Neyse konumuz bu da değil…
Konumuz şu…
Hedef süre kavramını kim çıkardı?
Adalet Bakanlığı...
Adalet Bakanlığı ne?
Yürütme organı...
Hedef sürenin muhatabı kim? 
Yargı...
Yürütme organı yargı organına böyle bir şey diyebilir mi, “sen sen sen, şu davayı bu sürede; o davayı o sürede bitireceksin, hedefin bu.”
Hukuk devleti açısından bakarsanız, diyemez, hem kuvvetler ayrılığına aykırıdır, hem gereksizdir, hem fiili duruma uyar değildir.

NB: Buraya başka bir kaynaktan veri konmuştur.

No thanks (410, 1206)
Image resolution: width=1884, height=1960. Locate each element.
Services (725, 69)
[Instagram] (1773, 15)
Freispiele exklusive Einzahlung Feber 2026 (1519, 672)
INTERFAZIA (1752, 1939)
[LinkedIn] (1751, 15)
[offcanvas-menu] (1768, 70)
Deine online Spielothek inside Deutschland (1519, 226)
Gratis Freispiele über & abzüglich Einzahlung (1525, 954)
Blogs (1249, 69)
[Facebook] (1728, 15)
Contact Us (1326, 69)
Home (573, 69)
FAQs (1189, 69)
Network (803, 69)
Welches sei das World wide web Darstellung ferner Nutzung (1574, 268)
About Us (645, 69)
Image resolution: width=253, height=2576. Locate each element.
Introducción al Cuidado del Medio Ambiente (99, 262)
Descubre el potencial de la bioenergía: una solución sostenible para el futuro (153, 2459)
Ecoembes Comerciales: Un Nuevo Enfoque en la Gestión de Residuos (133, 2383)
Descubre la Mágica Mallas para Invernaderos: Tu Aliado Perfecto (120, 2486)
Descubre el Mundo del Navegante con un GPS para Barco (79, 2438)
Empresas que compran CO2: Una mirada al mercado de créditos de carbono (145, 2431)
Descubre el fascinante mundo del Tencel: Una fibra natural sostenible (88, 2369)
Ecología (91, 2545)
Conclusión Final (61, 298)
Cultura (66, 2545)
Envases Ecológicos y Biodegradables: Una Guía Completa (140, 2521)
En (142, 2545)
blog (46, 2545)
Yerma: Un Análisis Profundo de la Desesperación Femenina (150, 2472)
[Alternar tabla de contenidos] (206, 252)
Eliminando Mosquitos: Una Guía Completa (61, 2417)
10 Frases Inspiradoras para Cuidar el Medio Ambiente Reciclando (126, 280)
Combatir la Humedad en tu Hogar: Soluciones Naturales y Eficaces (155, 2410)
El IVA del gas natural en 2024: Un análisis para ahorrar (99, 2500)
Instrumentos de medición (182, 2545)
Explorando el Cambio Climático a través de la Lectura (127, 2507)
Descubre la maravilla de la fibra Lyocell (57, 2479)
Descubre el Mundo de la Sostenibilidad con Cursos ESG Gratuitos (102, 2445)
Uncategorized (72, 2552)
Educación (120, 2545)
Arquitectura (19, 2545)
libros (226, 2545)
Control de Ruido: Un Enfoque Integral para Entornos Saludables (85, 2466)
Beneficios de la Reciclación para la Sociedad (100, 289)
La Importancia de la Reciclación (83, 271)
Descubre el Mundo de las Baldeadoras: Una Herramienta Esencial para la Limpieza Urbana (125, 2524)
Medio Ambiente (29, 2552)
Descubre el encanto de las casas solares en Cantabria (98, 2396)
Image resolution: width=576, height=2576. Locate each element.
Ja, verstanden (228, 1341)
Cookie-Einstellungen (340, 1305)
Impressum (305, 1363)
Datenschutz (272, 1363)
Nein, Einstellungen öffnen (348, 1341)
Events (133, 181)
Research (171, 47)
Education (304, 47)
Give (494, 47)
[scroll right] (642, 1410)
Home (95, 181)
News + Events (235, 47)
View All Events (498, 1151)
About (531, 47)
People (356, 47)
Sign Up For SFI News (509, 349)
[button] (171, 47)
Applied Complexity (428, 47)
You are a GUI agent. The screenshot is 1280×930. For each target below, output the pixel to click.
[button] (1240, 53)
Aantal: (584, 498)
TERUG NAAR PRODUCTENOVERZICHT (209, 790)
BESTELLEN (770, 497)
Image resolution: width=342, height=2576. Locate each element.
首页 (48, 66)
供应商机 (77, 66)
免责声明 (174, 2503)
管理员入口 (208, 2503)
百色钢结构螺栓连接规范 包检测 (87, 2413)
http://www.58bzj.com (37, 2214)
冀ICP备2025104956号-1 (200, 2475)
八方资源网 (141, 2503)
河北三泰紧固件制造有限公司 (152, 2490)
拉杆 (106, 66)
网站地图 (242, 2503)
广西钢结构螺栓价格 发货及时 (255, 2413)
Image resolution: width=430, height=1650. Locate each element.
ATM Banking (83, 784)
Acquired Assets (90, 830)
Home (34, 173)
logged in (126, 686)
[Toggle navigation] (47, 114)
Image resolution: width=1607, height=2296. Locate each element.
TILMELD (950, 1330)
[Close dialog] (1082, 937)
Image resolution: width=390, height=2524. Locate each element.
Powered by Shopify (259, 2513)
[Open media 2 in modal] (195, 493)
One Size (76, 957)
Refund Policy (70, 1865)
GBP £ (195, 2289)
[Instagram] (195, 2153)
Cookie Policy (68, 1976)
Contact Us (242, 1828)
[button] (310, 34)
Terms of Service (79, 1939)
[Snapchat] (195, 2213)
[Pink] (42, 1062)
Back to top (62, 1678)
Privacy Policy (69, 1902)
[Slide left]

İşte Hatay 6.Asliye Ceza Mahkemesi kanundaki bu “hedef süre Adalet Bakanlığı tarafından belirlenir” hükmünün Anayasa aykırı olduğunu ileri sürerek AYM’den iptalini talep etti. Talep oyçokluğu ile reddedildi. 5 üyeyle birlikte iptal yönünde oy kullanan AYM Başkanı Zühtü Arslan “süreyi yürütme organının belirlemesi yargı bağımsızlığıyla bağdaşmaz” dedi.
Dedi de ne oldu?
Yapısı siyasi atamalarla bozulan ve hukuktan çok siyasetin nefesinin duyulduğu AYM’deki çoğunluk üyeler ise iptal talebini reddetti.
Yani, yürütme organının mahkemelerde süre belirlemesinin yargı bağımsızlığına halel getirmediğini söyleyen yüksek yargıçlarımız var…
Sağımız solumuz, yukarısı aşağısı, ötesi berisi, önü arkası…
Bu kadar basit bir konuda bile yüksek yargıçlar bölünür, yargı bağımsızlığına bu kadar basit bir noktada bile sahip çıkılmazsa ve “çoğunluğuz”(!) diye böyle derlerse…
Freni boşalmış kamyon gibi inmesi doğaldır ülkemin.
Ne denir ki?
Sonumuz hayrolsun!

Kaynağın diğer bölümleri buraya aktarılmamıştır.